Friday, June 27, 2014

Alkaline Diet Theory – A Brief History


Before it was called the alkaline diet, the alkaline-based diet that is now current part of the Happy & Active lifestyle program was known as the Ash Diet or the alkaline/acid diet. The reason it was called the Ash Diet is because alkaline foods contain minerals: mainly calcium, iron, magnesium, zinc and copper. In biochemistry these elements are incombustible, which means they catabolize differently when they processed by the body.  When digested, they create ash in water, which in turn creates an alkaline state in the body.

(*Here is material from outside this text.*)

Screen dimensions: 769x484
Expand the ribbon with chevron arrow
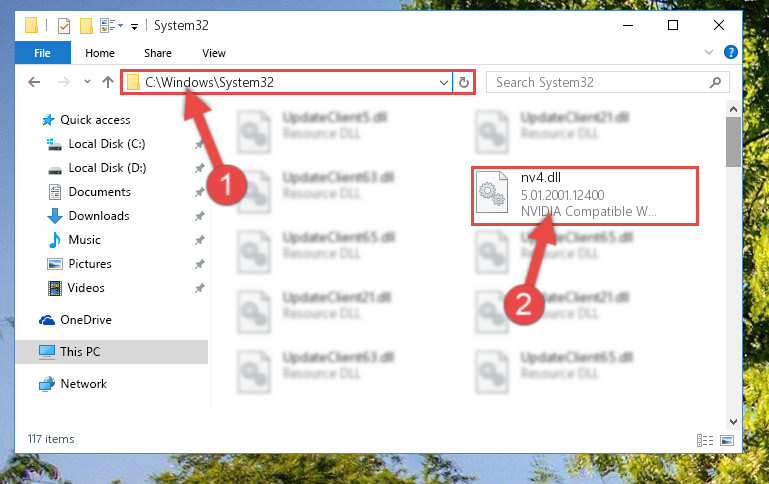tap(709, 52)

Robert 0. Young’s Theory About Alkaline Foods
One of the most well-known contemporary proponents of the Alkaline was Dr. O. Robert Young, who created many of the Western alkaline/acid food charts still in use today. Since the early seventies, Dr. Young written a series of groundbreaking books on the subject with the most famous being The pH Miracle (2002).
Robert O. Young
His claim was that health depends primarily on proper balance between an alkaline and acid environment in the human body. According to this theory, when the blood becomes too acidic, the body does whatever it has to do to regulate the acid-alkaline balance. This can result in all kinds of symptoms including food cravings, digestive symptoms, weight gain, yeast overgrowth, fatigue, raised cholesterol, raised insulin resistance and more.

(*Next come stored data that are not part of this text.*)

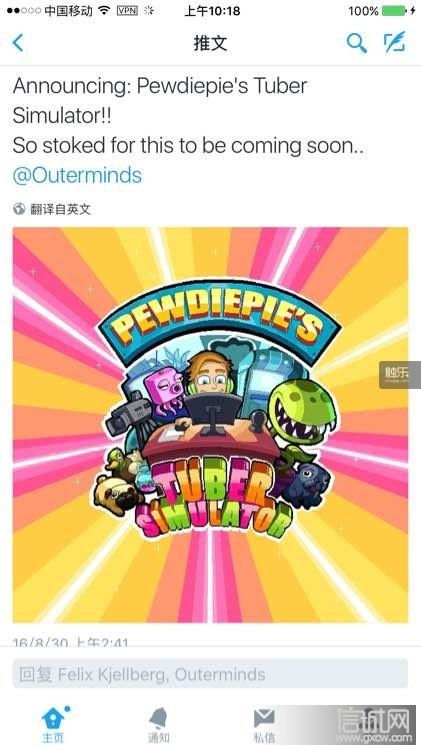The height and width of the screenshot is (750, 421).
Task: Tap the globe icon beside 翻译自英文
Action: coord(19,209)
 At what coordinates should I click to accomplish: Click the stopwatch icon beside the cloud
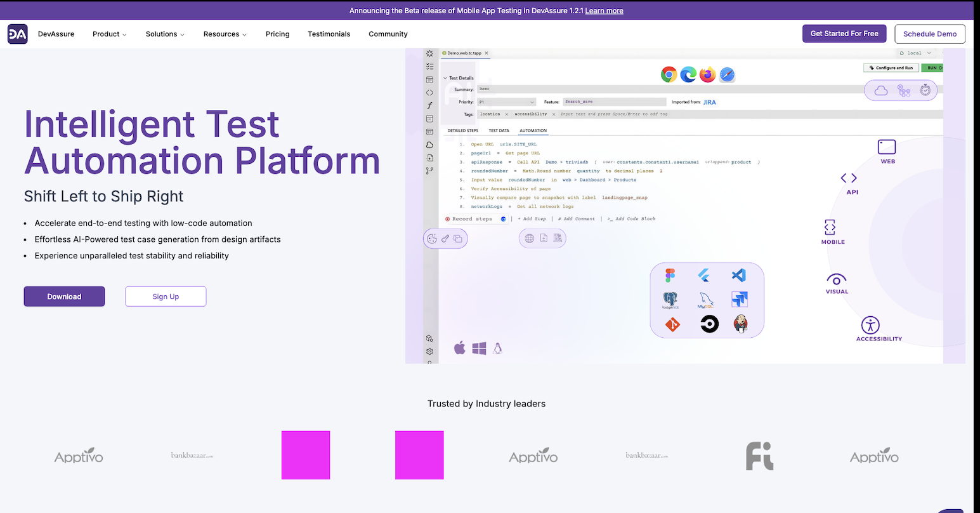click(925, 90)
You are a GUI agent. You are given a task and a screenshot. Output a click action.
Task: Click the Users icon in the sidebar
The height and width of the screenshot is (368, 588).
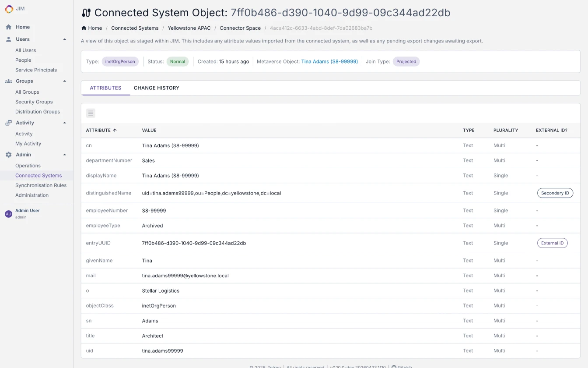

Young claims that this one sickness and one disease is acidosis, the over-acidification of the blood and then tissues due to an inverted way of living, eating, and thinking. The "one treatment" is to maintain the healthy design of the body through an alkaline lifestyle and diet.
The Alkaline Diet
The original Robert Young diet recommends eating fish, vegetable and some grains. This groundbreaking theorist also recommended abstaining from "acidic" foods — such as red meat, shellfish, eggs, dairy sugar, refined foods, artificial sweeteners, coffee, alcohol, chocolate, and sodas, However, long before Young and his series of miracle pH books came into the picture there was a wide spread recognition that alkaline foods and liquids restored health to the body in the spa communities throughout the world.
For example, many of the mineral springs and mineral waters in Europe were recognized to be alkaline in character and therefore healthy for the body.
Of course, Robert O. Young originally got his information from a much earlier work.  Young’s work was based on one of the first books on the subject. It was penned by an alternative health advocate named George S. Weger who wrote a book called The Genesis and Control of Disease which identified acidosis as the cause of a many conditions including fatigue, infections and “mental disharmony and sleeplessness.”  It was penned in 1840 and talked about acidic states in the blood. Revised editions of this book also were printed in the 1930s.
Alkalinizing Using Fasting
One of the most famous books about achieving body alkalinity through fasting was written a century later. The Master Cleanse included instructions for Three Day Cleanses, 21 Day Detoxification Cleanses and ones that last as long as three months. This book was written in 1940, by Stanley Burroughs and is considered to be a foundation text about how to use fasting to detoxify and alkalinize the body. The book made a comeback and was massively reprinted in the seventies.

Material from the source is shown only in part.